The fishing restricted area is far larger than the surface oil slick, which has a radius of about 200 miles, thought it's constantly moving with the currents. Jane Lubchenco, a marine scientist and the head of NOAA, says that's because the agency draws its no-go lines both where the oil seems to be now and where it's expected to move over the next 72 hours. "The intent is to close areas where there is a reason to believe there is or will be a significant amount of oil," Lubchenco said at a press conference in New Orleans today. "We have expanded that area as the oil has expanded." And though Lubchenco said the agency would consider reopening fishing areas once tests on seafood confirmed its safety, so far the closures have only grown.

The rapid increase in the restricted area raises complex questions about what's going on with the oil beneath the surface of the water. Several independent academic research teams say they've found evidence that plumes of oil are forming and moving underwater — perhaps due to the effect of the nearly 1 million gallons of chemical dispersants the energy giant BP has used on the oil, both on the surface and at the wellhead 5,000 feet below. But BP CEO Tony Hayward has denied the existence of significant plumes, saying that what we see on the surface is essentially what we have. With more than 40 days having elapsed since the spill began, it's imperative to get hard answers — especially since underwater plumes could pose a threat to underwater coral reefs toward Florida and Cuba. "The prospect for risks to those areas seems extremely strong," says Rader.
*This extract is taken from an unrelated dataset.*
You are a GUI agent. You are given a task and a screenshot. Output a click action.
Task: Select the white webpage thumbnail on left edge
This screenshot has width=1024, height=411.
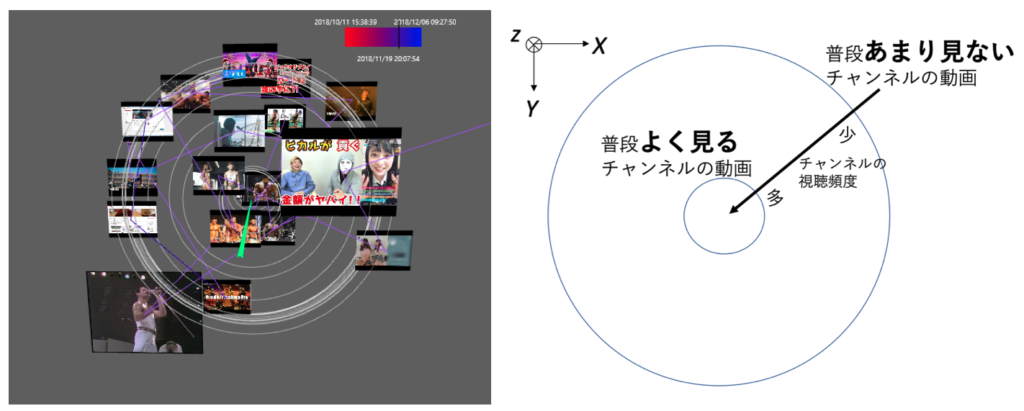click(132, 219)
BP's manifest interest in the nonexistence of the plumes weighed against the reports of numerous disinterested scientific parties does at least suggest where the truth lies. So too does simple arithmetic. By most estimates, the amount of oil on the surface does not add up to the amount that has been spilled, even when you adjust for what's evaporated away or been burned off. University of Georgia scientists — out to sea on a research trip to the oil spill right now — took water samples at the middle depths where the plumes are thought to be and could actually smell and see the oil.

In the face of that, NOAA seems oddly dilatory in its own response to the plumes. Lubchenco has called the University of Georgia findings "circumstantial evidence." She made her comments to the press from the launch of the NOAA research ship Thomas Jefferson, which left Wednesday on a 10-day trip to the site of the oil spill, where it will investigate the matter of underwater oil, among other questions. That means official government corroboration of what so many other researchers are finding — not to mention official government action — is at least that far away. "I'm not in denial," Lubchenco says, "but we need factual information that others can check."

But if it's not denial, it's something close, and that doesn't speak well for NOAA or Washington as a whole. "The source of reliable information on this has not been the government," says Ian MacDonald, an oceanographer at Florida State University who has been following the spill since the beginning. "It has been independent academics." A White House that has rightfully prided itself on the quality of its science should not let that happen — not during the biggest environmental catastrophe in U.S. history.